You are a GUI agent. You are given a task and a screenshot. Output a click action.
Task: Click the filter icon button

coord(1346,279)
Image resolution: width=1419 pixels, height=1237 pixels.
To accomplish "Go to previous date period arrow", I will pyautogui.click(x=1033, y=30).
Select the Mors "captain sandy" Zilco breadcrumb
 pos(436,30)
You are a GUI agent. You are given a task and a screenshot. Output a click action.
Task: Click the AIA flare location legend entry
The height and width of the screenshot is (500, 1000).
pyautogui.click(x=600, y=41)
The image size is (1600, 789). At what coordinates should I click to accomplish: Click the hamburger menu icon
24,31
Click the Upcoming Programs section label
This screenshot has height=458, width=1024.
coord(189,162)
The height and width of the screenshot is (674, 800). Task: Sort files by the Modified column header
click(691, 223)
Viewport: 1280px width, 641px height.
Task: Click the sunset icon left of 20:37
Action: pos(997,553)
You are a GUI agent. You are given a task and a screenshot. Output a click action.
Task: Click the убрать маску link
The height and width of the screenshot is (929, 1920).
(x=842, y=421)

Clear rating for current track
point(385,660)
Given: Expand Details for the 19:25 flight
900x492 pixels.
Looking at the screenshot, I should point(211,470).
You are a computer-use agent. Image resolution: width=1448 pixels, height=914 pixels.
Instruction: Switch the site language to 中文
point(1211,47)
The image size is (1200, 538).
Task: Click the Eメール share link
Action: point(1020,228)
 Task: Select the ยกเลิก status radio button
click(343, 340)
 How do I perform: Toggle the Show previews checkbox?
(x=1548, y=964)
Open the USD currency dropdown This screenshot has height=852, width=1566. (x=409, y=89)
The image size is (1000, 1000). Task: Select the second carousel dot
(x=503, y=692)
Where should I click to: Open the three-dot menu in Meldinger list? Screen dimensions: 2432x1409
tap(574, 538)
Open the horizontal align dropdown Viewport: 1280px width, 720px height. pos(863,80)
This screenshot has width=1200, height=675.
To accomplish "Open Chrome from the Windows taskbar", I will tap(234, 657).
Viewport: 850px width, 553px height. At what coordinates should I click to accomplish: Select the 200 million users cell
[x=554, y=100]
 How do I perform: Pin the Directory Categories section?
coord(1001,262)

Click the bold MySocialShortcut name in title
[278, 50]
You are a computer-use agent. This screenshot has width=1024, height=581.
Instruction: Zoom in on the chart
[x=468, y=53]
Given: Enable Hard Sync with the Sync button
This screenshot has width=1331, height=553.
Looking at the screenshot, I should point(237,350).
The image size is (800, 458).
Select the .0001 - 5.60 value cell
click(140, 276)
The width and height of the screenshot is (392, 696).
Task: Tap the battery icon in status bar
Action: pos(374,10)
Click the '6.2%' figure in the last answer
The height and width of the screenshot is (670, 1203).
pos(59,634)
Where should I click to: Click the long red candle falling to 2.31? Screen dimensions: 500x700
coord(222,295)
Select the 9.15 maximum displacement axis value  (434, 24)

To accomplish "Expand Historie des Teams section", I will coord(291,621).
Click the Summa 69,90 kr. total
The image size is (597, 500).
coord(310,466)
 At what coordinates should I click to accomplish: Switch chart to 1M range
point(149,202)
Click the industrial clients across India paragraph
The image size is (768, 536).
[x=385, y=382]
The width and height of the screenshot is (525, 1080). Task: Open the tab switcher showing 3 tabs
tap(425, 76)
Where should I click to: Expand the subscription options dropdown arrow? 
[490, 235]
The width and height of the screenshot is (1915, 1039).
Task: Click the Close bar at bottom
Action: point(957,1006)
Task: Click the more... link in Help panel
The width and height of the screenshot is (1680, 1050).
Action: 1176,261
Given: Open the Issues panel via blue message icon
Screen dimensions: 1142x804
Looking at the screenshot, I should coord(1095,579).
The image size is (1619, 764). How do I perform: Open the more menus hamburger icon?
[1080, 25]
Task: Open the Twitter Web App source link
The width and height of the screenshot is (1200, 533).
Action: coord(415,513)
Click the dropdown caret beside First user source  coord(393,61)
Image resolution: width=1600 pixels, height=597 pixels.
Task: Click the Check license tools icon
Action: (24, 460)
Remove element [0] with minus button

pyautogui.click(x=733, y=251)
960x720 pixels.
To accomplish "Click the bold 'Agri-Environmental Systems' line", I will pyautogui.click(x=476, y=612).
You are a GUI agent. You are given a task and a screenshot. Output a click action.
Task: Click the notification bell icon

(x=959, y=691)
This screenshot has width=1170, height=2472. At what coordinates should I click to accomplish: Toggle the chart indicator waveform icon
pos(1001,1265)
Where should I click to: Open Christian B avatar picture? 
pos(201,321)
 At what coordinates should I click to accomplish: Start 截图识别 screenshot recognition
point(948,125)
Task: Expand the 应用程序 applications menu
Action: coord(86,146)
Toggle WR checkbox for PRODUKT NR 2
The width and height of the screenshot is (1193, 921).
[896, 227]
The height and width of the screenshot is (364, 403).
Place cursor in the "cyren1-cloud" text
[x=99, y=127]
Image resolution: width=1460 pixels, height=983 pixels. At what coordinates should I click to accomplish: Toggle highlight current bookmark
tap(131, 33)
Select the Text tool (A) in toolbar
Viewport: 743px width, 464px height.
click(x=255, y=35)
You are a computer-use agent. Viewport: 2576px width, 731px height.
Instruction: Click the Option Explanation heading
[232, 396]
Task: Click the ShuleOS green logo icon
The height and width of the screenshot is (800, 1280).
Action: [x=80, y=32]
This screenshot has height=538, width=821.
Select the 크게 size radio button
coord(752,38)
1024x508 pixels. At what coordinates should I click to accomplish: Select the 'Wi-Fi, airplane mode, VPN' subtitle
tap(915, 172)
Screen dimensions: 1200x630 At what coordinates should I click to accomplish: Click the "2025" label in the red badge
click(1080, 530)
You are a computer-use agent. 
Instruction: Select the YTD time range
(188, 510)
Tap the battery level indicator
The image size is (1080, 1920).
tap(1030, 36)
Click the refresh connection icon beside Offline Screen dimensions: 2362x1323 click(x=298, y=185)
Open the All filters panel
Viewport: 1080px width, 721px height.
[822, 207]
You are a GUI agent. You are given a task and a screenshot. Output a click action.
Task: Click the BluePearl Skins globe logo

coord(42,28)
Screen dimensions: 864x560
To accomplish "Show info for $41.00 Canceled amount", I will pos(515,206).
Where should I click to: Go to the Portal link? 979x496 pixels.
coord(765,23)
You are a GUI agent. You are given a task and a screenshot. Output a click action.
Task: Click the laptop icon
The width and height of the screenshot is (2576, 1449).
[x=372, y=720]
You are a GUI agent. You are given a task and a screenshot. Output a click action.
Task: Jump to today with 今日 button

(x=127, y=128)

→ OBJECTIVE: Rewrite the material above, replacing every "GUI agent" with "screen assistant" and leaving everything else unchanged.

→ FINISHED EXERCISE:
You are a screen assistant. You are given a task and a screenshot. Output a click action.
Task: Click the filter icon button

coord(1346,279)
Image resolution: width=1419 pixels, height=1237 pixels.
To accomplish "Go to previous date period arrow", I will pyautogui.click(x=1033, y=30).
Select the Mors "captain sandy" Zilco breadcrumb
 pos(436,30)
You are a screen assistant. You are given a task and a screenshot. Output a click action.
Task: Click the AIA flare location legend entry
The height and width of the screenshot is (500, 1000).
pyautogui.click(x=600, y=41)
The image size is (1600, 789). At what coordinates should I click to accomplish: Click the hamburger menu icon
24,31
Click the Upcoming Programs section label
This screenshot has height=458, width=1024.
coord(189,162)
The height and width of the screenshot is (674, 800). Task: Sort files by the Modified column header
click(691, 223)
Viewport: 1280px width, 641px height.
Task: Click the sunset icon left of 20:37
Action: pos(997,553)
You are a screen assistant. You are given a task and a screenshot. Output a click action.
Task: Click the убрать маску link
The height and width of the screenshot is (929, 1920).
(x=842, y=421)

Clear rating for current track
point(385,660)
Given: Expand Details for the 19:25 flight
900x492 pixels.
Looking at the screenshot, I should point(211,470).
You are a computer-use agent. Image resolution: width=1448 pixels, height=914 pixels.
Instruction: Switch the site language to 中文
point(1211,47)
The image size is (1200, 538).
Task: Click the Eメール share link
Action: point(1020,228)
 Task: Select the ยกเลิก status radio button
click(343, 340)
 How do I perform: Toggle the Show previews checkbox?
(x=1548, y=964)
Open the USD currency dropdown This screenshot has height=852, width=1566. (x=409, y=89)
The image size is (1000, 1000). Task: Select the second carousel dot
(x=503, y=692)
Where should I click to: Open the three-dot menu in Meldinger list? Screen dimensions: 2432x1409
tap(574, 538)
Open the horizontal align dropdown Viewport: 1280px width, 720px height. pos(863,80)
This screenshot has width=1200, height=675.
To accomplish "Open Chrome from the Windows taskbar", I will tap(234, 657).
Viewport: 850px width, 553px height. At what coordinates should I click to accomplish: Select the 200 million users cell
[x=554, y=100]
 How do I perform: Pin the Directory Categories section?
coord(1001,262)

Click the bold MySocialShortcut name in title
[278, 50]
You are a computer-use agent. This screenshot has width=1024, height=581.
Instruction: Zoom in on the chart
[x=468, y=53]
Given: Enable Hard Sync with the Sync button
This screenshot has width=1331, height=553.
Looking at the screenshot, I should point(237,350).
The image size is (800, 458).
Select the .0001 - 5.60 value cell
click(140, 276)
The width and height of the screenshot is (392, 696).
Task: Tap the battery icon in status bar
Action: pos(374,10)
Click the '6.2%' figure in the last answer
The height and width of the screenshot is (670, 1203).
pos(59,634)
Where should I click to: Click the long red candle falling to 2.31? Screen dimensions: 500x700
coord(222,295)
Select the 9.15 maximum displacement axis value  (434, 24)

To accomplish "Expand Historie des Teams section", I will coord(291,621).
Click the Summa 69,90 kr. total
The image size is (597, 500).
coord(310,466)
 At what coordinates should I click to accomplish: Switch chart to 1M range
point(149,202)
Click the industrial clients across India paragraph
The image size is (768, 536).
[x=385, y=382]
The width and height of the screenshot is (525, 1080). Task: Open the tab switcher showing 3 tabs
tap(425, 76)
Where should I click to: Expand the subscription options dropdown arrow? 
[490, 235]
The width and height of the screenshot is (1915, 1039).
Task: Click the Close bar at bottom
Action: point(957,1006)
Task: Click the more... link in Help panel
The width and height of the screenshot is (1680, 1050).
Action: 1176,261
Given: Open the Issues panel via blue message icon
Screen dimensions: 1142x804
Looking at the screenshot, I should coord(1095,579).
The image size is (1619, 764). How do I perform: Open the more menus hamburger icon?
[1080, 25]
Task: Open the Twitter Web App source link
The width and height of the screenshot is (1200, 533).
Action: coord(415,513)
Click the dropdown caret beside First user source  coord(393,61)
Image resolution: width=1600 pixels, height=597 pixels.
Task: Click the Check license tools icon
Action: (24, 460)
Remove element [0] with minus button

pyautogui.click(x=733, y=251)
960x720 pixels.
To accomplish "Click the bold 'Agri-Environmental Systems' line", I will pyautogui.click(x=476, y=612).
You are a screen assistant. You are given a task and a screenshot. Output a click action.
Task: Click the notification bell icon

(x=959, y=691)
This screenshot has width=1170, height=2472. At what coordinates should I click to accomplish: Toggle the chart indicator waveform icon
pos(1001,1265)
Where should I click to: Open Christian B avatar picture? 
pos(201,321)
 At what coordinates should I click to accomplish: Start 截图识别 screenshot recognition
point(948,125)
Task: Expand the 应用程序 applications menu
Action: coord(86,146)
Toggle WR checkbox for PRODUKT NR 2
The width and height of the screenshot is (1193, 921).
[896, 227]
The height and width of the screenshot is (364, 403).
Place cursor in the "cyren1-cloud" text
[x=99, y=127]
Image resolution: width=1460 pixels, height=983 pixels. At what coordinates should I click to accomplish: Toggle highlight current bookmark
tap(131, 33)
Select the Text tool (A) in toolbar
Viewport: 743px width, 464px height.
click(x=255, y=35)
You are a computer-use agent. Viewport: 2576px width, 731px height.
Instruction: Click the Option Explanation heading
[232, 396]
Task: Click the ShuleOS green logo icon
The height and width of the screenshot is (800, 1280).
Action: [x=80, y=32]
This screenshot has height=538, width=821.
Select the 크게 size radio button
coord(752,38)
1024x508 pixels. At what coordinates should I click to accomplish: Select the 'Wi-Fi, airplane mode, VPN' subtitle
tap(915, 172)
Screen dimensions: 1200x630 At what coordinates should I click to accomplish: Click the "2025" label in the red badge
click(1080, 530)
You are a computer-use agent. 
Instruction: Select the YTD time range
(188, 510)
Tap the battery level indicator
The image size is (1080, 1920).
tap(1030, 36)
Click the refresh connection icon beside Offline Screen dimensions: 2362x1323 click(x=298, y=185)
Open the All filters panel
Viewport: 1080px width, 721px height.
[822, 207]
You are a screen assistant. You are given a task and a screenshot. Output a click action.
Task: Click the BluePearl Skins globe logo

coord(42,28)
Screen dimensions: 864x560
To accomplish "Show info for $41.00 Canceled amount", I will pos(515,206).
Where should I click to: Go to the Portal link? 979x496 pixels.
coord(765,23)
You are a screen assistant. You are given a task and a screenshot. Output a click action.
Task: Click the laptop icon
The width and height of the screenshot is (2576, 1449).
[x=372, y=720]
You are a screen assistant. You are given a task and a screenshot. Output a click action.
Task: Jump to today with 今日 button

(x=127, y=128)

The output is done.